Einer der Verfasser ist der 18-jährige Jonah. Er sagt: „Wir haben für den Brief in unserem Profil gemeinschaftlich alle Punkte zusammengetragen, die uns derzeit die größten Sorgen machen. Wir hoffen nun, dass wir Antworten bekommen und dass unsere Probleme gesehen werden.“
Die Schulbehörde verwies darauf, dass die Kultusministerkonferenz (KMK) vor sieben Tagen getagt und den Ländern verschiedene Möglichkeiten gegeben habe, die Abiturprüfungen anzupassen.
Maßnahmen befinden sich aktuell in der Abstimmung
„Hamburg ist seitdem im Gespräch mit Schulleitungen, der Elternkammer und der SchülerInnenkammer und es gibt bereits eine Reihe von Maßnahmen, die sich aktuell in der internen Abstimmung befinden“, sagte eine Behördensprecherin und kündigte an: „Ende der Woche wird das Ergebnis veröffentlicht, sodass Schülerinnen und Schüler dann endlich wissen, was auf sie zukommen wird.“
Weiter betonte sie, dass die Schulbehörde berücksichtigen werde, dass die Schüler durch die Corona-Pandemie nur unter sehr schwierigen Umständen lernen konnten.
Konkrete Pläne fürs Abitur in Schleswig-Holstein
Schulsenator Ties Rabe (SPD) hat in einem Youtube-Video erläutert, welche Stellschrauben möglich seien. Zum einen sei im Gespräch, die Prüfungszeit zu verlängern, die Termine nach hinten zu verschieben, genauer einzugrenzen, was thematisch drankommt, und die Möglichkeit zu schaffen, zwischen verschiedenen Aufgaben zu wählen.
In Schleswig-Holstein teilte Bildungsministerin Karin Prien (CD) vergangene Woche bereits konkrete Pläne mit.

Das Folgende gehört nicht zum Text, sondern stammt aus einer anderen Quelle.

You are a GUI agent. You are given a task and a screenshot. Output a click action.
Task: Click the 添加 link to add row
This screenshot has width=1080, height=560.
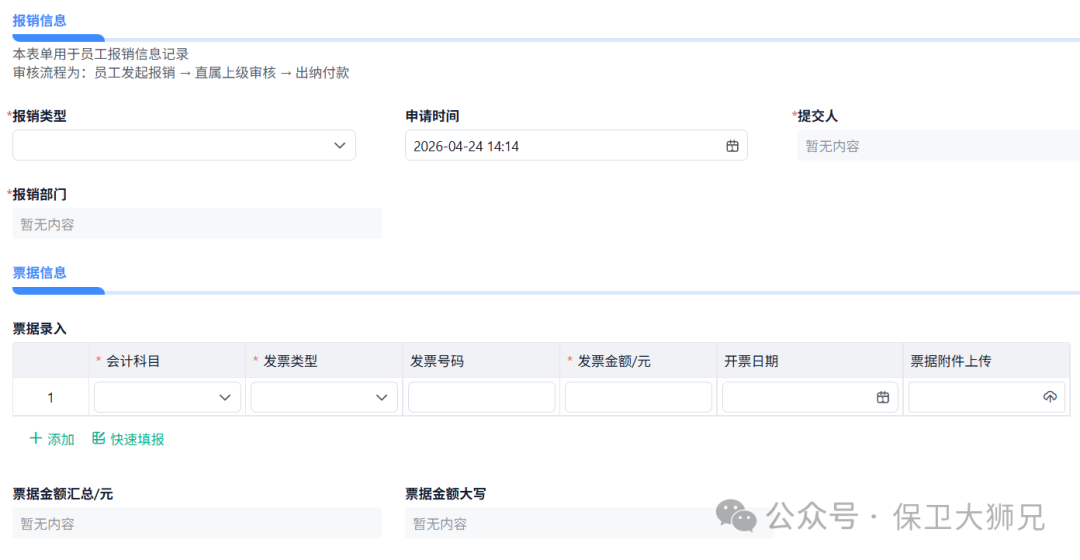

Demnach ist unter anderem noch unmittelbar vor der Anmeldung zum Abitur ein freiwilliger Rücktritt ohne Anrechnung der Höchstverweildauer in der Oberstufe möglich. Weiter könnten Schülerinnen und Schüler ihre schriftliche Prüfung im Einzelfall auch am Nachschreibetermin statt am Haupttermin schreiben. Außerdem sollen die Schüler mehr Zeit für die Beantwortung der Fragen in den zentralen Prüfungsfächern bekommen.